▶ **What to produce**: Turn every line of the entries below into a JSON list of strings, one string per line, leaving out blank lines.

▶ **Data items**:
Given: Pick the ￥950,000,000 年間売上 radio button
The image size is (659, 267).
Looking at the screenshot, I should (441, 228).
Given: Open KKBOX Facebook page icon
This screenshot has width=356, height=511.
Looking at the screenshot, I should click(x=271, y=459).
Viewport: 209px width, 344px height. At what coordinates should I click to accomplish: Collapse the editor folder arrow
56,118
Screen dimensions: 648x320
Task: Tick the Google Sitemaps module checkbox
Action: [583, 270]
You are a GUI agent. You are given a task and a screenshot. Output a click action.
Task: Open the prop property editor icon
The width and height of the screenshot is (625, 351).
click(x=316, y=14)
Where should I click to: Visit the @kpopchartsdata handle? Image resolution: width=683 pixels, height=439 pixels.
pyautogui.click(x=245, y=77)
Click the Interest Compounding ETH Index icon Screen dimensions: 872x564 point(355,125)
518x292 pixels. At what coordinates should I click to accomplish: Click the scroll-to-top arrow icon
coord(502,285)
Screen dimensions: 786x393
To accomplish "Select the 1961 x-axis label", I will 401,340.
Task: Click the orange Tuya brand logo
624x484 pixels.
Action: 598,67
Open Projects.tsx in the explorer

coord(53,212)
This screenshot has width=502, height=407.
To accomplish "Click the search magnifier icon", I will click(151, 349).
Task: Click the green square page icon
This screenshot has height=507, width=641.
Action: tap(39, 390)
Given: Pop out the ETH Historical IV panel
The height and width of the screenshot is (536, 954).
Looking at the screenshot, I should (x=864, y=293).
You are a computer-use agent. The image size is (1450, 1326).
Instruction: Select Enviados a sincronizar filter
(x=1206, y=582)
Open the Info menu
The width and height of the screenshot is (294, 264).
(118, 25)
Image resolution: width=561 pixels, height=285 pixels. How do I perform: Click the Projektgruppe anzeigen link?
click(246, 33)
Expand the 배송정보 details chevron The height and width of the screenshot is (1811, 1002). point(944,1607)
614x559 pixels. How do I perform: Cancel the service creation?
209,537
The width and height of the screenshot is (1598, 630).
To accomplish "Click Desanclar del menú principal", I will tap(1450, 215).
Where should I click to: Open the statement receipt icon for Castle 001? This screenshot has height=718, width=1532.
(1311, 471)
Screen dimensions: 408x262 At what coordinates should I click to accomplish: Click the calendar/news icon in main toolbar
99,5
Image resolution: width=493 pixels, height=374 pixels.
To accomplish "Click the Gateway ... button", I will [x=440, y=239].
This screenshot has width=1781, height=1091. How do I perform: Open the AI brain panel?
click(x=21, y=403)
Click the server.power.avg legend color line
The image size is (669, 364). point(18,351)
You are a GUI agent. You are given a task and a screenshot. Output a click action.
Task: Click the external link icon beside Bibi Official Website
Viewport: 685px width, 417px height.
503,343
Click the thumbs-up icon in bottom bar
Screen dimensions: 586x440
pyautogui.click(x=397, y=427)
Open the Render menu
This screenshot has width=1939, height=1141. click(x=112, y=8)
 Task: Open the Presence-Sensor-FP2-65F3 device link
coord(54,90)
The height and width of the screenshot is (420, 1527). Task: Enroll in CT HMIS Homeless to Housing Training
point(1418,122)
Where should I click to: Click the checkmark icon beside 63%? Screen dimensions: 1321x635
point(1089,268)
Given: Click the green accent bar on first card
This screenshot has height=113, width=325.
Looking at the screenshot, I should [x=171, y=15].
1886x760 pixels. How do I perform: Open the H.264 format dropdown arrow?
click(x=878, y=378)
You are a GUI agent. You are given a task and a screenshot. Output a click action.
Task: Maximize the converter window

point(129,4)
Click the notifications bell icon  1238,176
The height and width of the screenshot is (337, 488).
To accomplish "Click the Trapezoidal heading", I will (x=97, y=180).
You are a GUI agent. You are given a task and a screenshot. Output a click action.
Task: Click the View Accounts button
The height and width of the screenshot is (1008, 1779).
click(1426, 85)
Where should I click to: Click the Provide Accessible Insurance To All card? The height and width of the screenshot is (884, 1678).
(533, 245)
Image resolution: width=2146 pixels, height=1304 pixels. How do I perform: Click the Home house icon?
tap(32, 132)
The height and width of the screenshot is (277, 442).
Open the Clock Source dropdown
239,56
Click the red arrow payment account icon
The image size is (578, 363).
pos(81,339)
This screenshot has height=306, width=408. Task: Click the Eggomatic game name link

▶ **Solution to the problem**:
[
  "Given: Pick the ￥950,000,000 年間売上 radio button",
  "The image size is (659, 267).",
  "Looking at the screenshot, I should (441, 228).",
  "Given: Open KKBOX Facebook page icon",
  "This screenshot has width=356, height=511.",
  "Looking at the screenshot, I should click(x=271, y=459).",
  "Viewport: 209px width, 344px height. At what coordinates should I click to accomplish: Collapse the editor folder arrow",
  "56,118",
  "Screen dimensions: 648x320",
  "Task: Tick the Google Sitemaps module checkbox",
  "Action: [583, 270]",
  "You are a GUI agent. You are given a task and a screenshot. Output a click action.",
  "Task: Open the prop property editor icon",
  "The width and height of the screenshot is (625, 351).",
  "click(x=316, y=14)",
  "Where should I click to: Visit the @kpopchartsdata handle? Image resolution: width=683 pixels, height=439 pixels.",
  "pyautogui.click(x=245, y=77)",
  "Click the Interest Compounding ETH Index icon Screen dimensions: 872x564 point(355,125)",
  "518x292 pixels. At what coordinates should I click to accomplish: Click the scroll-to-top arrow icon",
  "coord(502,285)",
  "Screen dimensions: 786x393",
  "To accomplish \"Select the 1961 x-axis label\", I will 401,340.",
  "Task: Click the orange Tuya brand logo",
  "624x484 pixels.",
  "Action: 598,67",
  "Open Projects.tsx in the explorer",
  "coord(53,212)",
  "This screenshot has width=502, height=407.",
  "To accomplish \"Click the search magnifier icon\", I will click(151, 349).",
  "Task: Click the green square page icon",
  "This screenshot has height=507, width=641.",
  "Action: tap(39, 390)",
  "Given: Pop out the ETH Historical IV panel",
  "The height and width of the screenshot is (536, 954).",
  "Looking at the screenshot, I should (x=864, y=293).",
  "You are a computer-use agent. The image size is (1450, 1326).",
  "Instruction: Select Enviados a sincronizar filter",
  "(x=1206, y=582)",
  "Open the Info menu",
  "The width and height of the screenshot is (294, 264).",
  "(118, 25)",
  "Image resolution: width=561 pixels, height=285 pixels. How do I perform: Click the Projektgruppe anzeigen link?",
  "click(246, 33)",
  "Expand the 배송정보 details chevron The height and width of the screenshot is (1811, 1002). point(944,1607)",
  "614x559 pixels. How do I perform: Cancel the service creation?",
  "209,537",
  "The width and height of the screenshot is (1598, 630).",
  "To accomplish \"Click Desanclar del menú principal\", I will tap(1450, 215).",
  "Where should I click to: Open the statement receipt icon for Castle 001? This screenshot has height=718, width=1532.",
  "(1311, 471)",
  "Screen dimensions: 408x262 At what coordinates should I click to accomplish: Click the calendar/news icon in main toolbar",
  "99,5",
  "Image resolution: width=493 pixels, height=374 pixels.",
  "To accomplish \"Click the Gateway ... button\", I will [x=440, y=239].",
  "This screenshot has width=1781, height=1091. How do I perform: Open the AI brain panel?",
  "click(x=21, y=403)",
  "Click the server.power.avg legend color line",
  "The image size is (669, 364). point(18,351)",
  "You are a GUI agent. You are given a task and a screenshot. Output a click action.",
  "Task: Click the external link icon beside Bibi Official Website",
  "Viewport: 685px width, 417px height.",
  "503,343",
  "Click the thumbs-up icon in bottom bar",
  "Screen dimensions: 586x440",
  "pyautogui.click(x=397, y=427)",
  "Open the Render menu",
  "This screenshot has width=1939, height=1141. click(x=112, y=8)",
  " Task: Open the Presence-Sensor-FP2-65F3 device link",
  "coord(54,90)",
  "The height and width of the screenshot is (420, 1527). Task: Enroll in CT HMIS Homeless to Housing Training",
  "point(1418,122)",
  "Where should I click to: Click the checkmark icon beside 63%? Screen dimensions: 1321x635",
  "point(1089,268)",
  "Given: Click the green accent bar on first card",
  "This screenshot has height=113, width=325.",
  "Looking at the screenshot, I should [x=171, y=15].",
  "1886x760 pixels. How do I perform: Open the H.264 format dropdown arrow?",
  "click(x=878, y=378)",
  "You are a GUI agent. You are given a task and a screenshot. Output a click action.",
  "Task: Maximize the converter window",
  "point(129,4)",
  "Click the notifications bell icon  1238,176",
  "The height and width of the screenshot is (337, 488).",
  "To accomplish \"Click the Trapezoidal heading\", I will (x=97, y=180).",
  "You are a GUI agent. You are given a task and a screenshot. Output a click action.",
  "Task: Click the View Accounts button",
  "The height and width of the screenshot is (1008, 1779).",
  "click(1426, 85)",
  "Where should I click to: Click the Provide Accessible Insurance To All card? The height and width of the screenshot is (884, 1678).",
  "(533, 245)",
  "Image resolution: width=2146 pixels, height=1304 pixels. How do I perform: Click the Home house icon?",
  "tap(32, 132)",
  "The height and width of the screenshot is (277, 442).",
  "Open the Clock Source dropdown",
  "239,56",
  "Click the red arrow payment account icon",
  "The image size is (578, 363).",
  "pos(81,339)",
  "This screenshot has height=306, width=408. Task: Click the Eggomatic game name link"
]